>> begin Quoted passage

Reputation: 28695
This question has a great answer saying you can use awk '!seen[$0]++' file.txt
to delete non-consecutive duplicate lines from a file. How can I delete non-consecutive duplicate lines from a file only if they match a pattern? e.g. only if they contain the string "#####"
Example input
deleteme.txt ##########
1219: 'PCM BE PTP'
deleteme.txt ##########
1221: , 'PCM FE/MID PTP UT','PCM IA 1 PTP'
deleteme2.txt ##########
1222: , 'PCM BE PTP UT'
1221: , 'PCM FE/MID PTP UT','PCM IA 1 PTP'
deleteme2.txt ##########
1223: , 'PCM BE PTP'
1221: , 'PCM FE/MID PTP UT','PCM IA 1 PTP'
deleteme2.txt ##########
1225: , 'PCM FE/MID PTP'
Desired output
deleteme.txt ##########
1219: 'PCM BE PTP'
1221: , 'PCM FE/MID PTP UT','PCM IA 1 PTP'
deleteme2.txt ##########
1222: , 'PCM BE PTP UT'
1221: , 'PCM FE/MID PTP UT','PCM IA 1 PTP'
1223: , 'PCM BE PTP'
1221: , 'PCM FE/MID PTP UT','PCM IA 1 PTP'
1225: , 'PCM FE/MID PTP'
Upvotes: 5
Views: 2176
Reputation: 58453
This might work for you (GNU sed):
sed '/#$/{G;/^\(\S*\s\).*\1/!P;h;d}' file
All lines other than those of interest are printed as normal.

>> end Quoted passage

Exercise 1: From the records, quote everything from the line containing "What do you" down to the line containing "center [173, 173].", including both of those lines, and omit any pictures.
The text and the records come from separate, unrelated sources.

>> begin Dataset extract

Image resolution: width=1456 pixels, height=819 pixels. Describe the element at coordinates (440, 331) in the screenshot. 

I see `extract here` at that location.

>> end Dataset extract
>> begin Dataset extract

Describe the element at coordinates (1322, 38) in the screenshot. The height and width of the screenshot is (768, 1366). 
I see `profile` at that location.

>> end Dataset extract
>> begin Dataset extract

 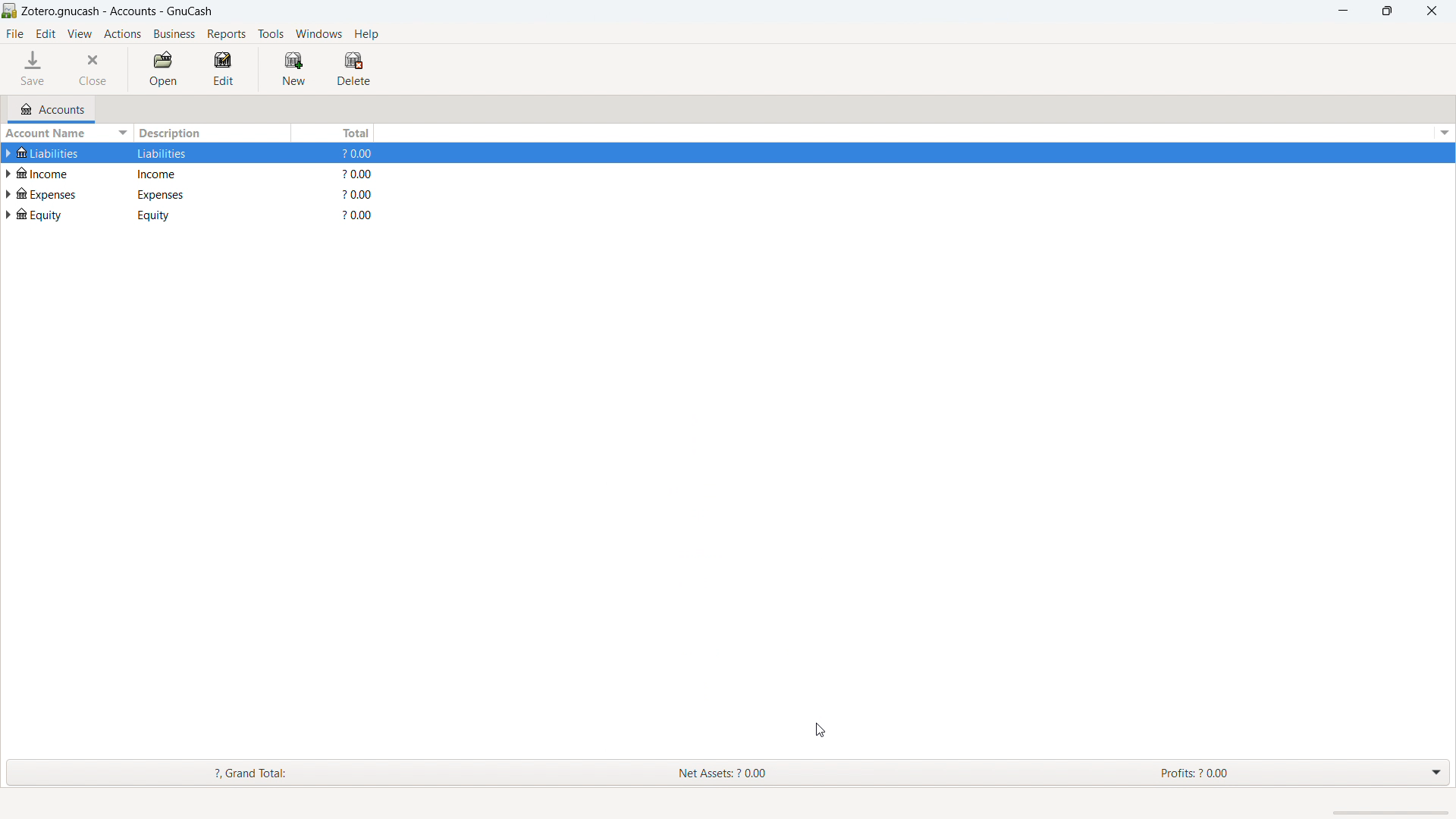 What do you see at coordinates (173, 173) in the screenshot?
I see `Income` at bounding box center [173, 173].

>> end Dataset extract

Exercise 2: In the thread on deleting duplicate lines, which version of sed does the reply say its command is for?

Answer 1:
  What do you see at coordinates (173, 173) in the screenshot?
I see `Income` at bounding box center [173, 173].

Answer 2: GNU sed.